Voor zijn atelier, dat hij in 1611 opstartte, wierf hij andere schilders aan. Sommige leidde hij op, andere hadden hun opleiding al achter de rug en nog andere waren reeds meester. Zij werden ingezet om zijn bedrijfje winstgevend te maken. Hoe meer opdrachten men kon afwerken, hoe meer winst er werd gemaakt. In de geschiedenis van de schilderkunst is er nooit een schilder geweest die zoveel werken verkocht als Rubens.

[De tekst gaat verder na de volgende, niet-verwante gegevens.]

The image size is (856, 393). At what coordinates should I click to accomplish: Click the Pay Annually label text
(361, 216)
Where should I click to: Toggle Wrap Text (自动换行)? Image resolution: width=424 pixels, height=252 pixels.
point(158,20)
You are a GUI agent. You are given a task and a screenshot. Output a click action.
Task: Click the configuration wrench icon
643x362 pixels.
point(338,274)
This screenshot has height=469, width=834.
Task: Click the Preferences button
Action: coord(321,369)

Hij produceerde 3000 werken wat overeenkomt met één schilderij voor elke week die Rubens als schilder actief was.
Rubens en zijn werk
Rubens zijn oeuvre bestaat uit drie soorten werken:
- ten eerste waren er de originele schilderijen die hij alleen ontwierp en ook afwerkte. Het waren zijn oorspronkelijke meesterwerken.
- ten tweede had je de werken waarvan hij een gedetailleerd ontwerp maakte. Vaak was dat in de vorm van een olieschets. Daarvan maakten zijn medewerkers een groot schilderij. Rubens controleerde het werkstuk en bracht correcties aan, schilderde de details zelf of bewerkte ze tot hij tevreden was over het resultaat. Soms schilderde hij de belangrijkste personages.
- ten derde waren er de kopies van zijn origineel werk. Die werden door zijn medewerkers tot stand gebracht. Ze moesten heel precies uitgevoerd zijn. Voor werken van grote omvang werden ook meesters met naam ingezet zoals Van Dyck, Jordaens of Jan Brueghel de Oude.
Specialisten
Rubens zette vaak meesters in die gespecialiseerd waren in bepaalde thema’s. Zo had je bijvoorbeeld
Frans Snijders. Hij was vooral bedreven in het schilderen van jachttaferelen en dieren in het bijzonder. Op het befaamde schilderij ‘
Prometheus’ werd de adelaar helemaal door Snijders geschilderd. Ook op ‘
Boeren op weg naar de markt’ was hij verantwoordelijk voor de dieren.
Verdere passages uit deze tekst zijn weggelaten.